Movie review - Errol #28 - "Objective, Burma" (1945) ***1/2

If you want to trace the development of the Hollywood war film, from tongue in cheek frivolity to tough, weary verisimilitude, you couldn't do much better than comparing this with another Errol Flynn vehicle, Desperate Journey. Unlike that film, this one is serious, hard and lacks any sort of female interest - the soldiers still wisecrack, but they are professional, no-nonsense killers who follow orders and get along with each other (unless really stressed) i.e. there is no contrived in-fighting, the enemy are ruthless and clever. Apart from Errol the only really well known member of the cast is Henry Hull, who is a bit too bombastic as a war correspondent; the others are pretty much unknowns, which makes it hard to tell who is who at times (so when they die it lessens the impact as you can't really remember or care who they were) - but it does add to tension since you're only sure Errol is going to make it home alive.

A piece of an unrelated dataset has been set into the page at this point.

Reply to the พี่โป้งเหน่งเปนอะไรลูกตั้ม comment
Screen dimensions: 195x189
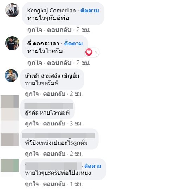coord(54,154)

The film became known for being banned in Britain, for slighting British contribution to the Burma campaign - which, to be honest, it does: the opening spiel which sets the scene barely mentions the British making the whole thing seem like Stillwell fulfilling an "I will return" like promise (Merrill's Marauders also get a mention); we see one British solider (who assigns two Gurkhas to the expedition), but after that British are only mentioned as having outposts and the invasion at the end seems like an American operation. It didn't deserve to be banned, but it was a bit insensitive of Warner Bros not to change the intro and outro to mention the Brits a bit more, especially as it needn't have affected any of the guts of the film, and also Burma really was more a British-India campaign. George MacDonald Fraser, who served in the British army in Burma, wrote that British soldiers would have liked to have seen the film and he thought the reaction at home was partly due to guilt feelings about neglect of the Burma campaign (which was extensive - how many British films can you recall about Burma? Off the top of my head: The Purple Plain, Yesterday's Enemy and The Long, The Short and The Tall, all of which were made after the war.)

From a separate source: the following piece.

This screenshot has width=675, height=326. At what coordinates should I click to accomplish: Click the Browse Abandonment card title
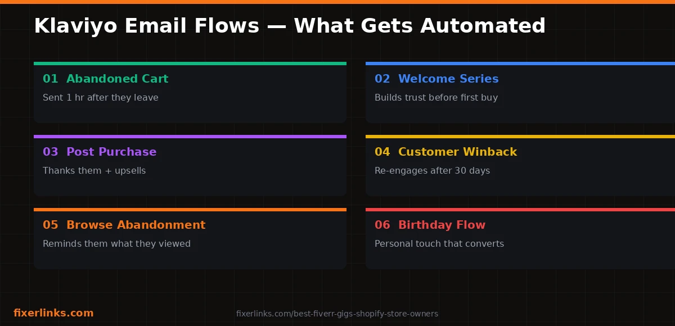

This film is also notorious for racism: soldiers including Errol casually refer to the Japanese as "slope-eyed" and "monkeys", Americans mow down Japanese like fish in a barrell, and Hull gives a talk after finding the Japanese have mutilated and killed some captured American soldiers where he says "wipe them all out I say" (Errol is silent during this but he doesn't say Hull is wrong). I would regard this as another example of the film making a greater attempt to reflect with more accuracy the values of its time.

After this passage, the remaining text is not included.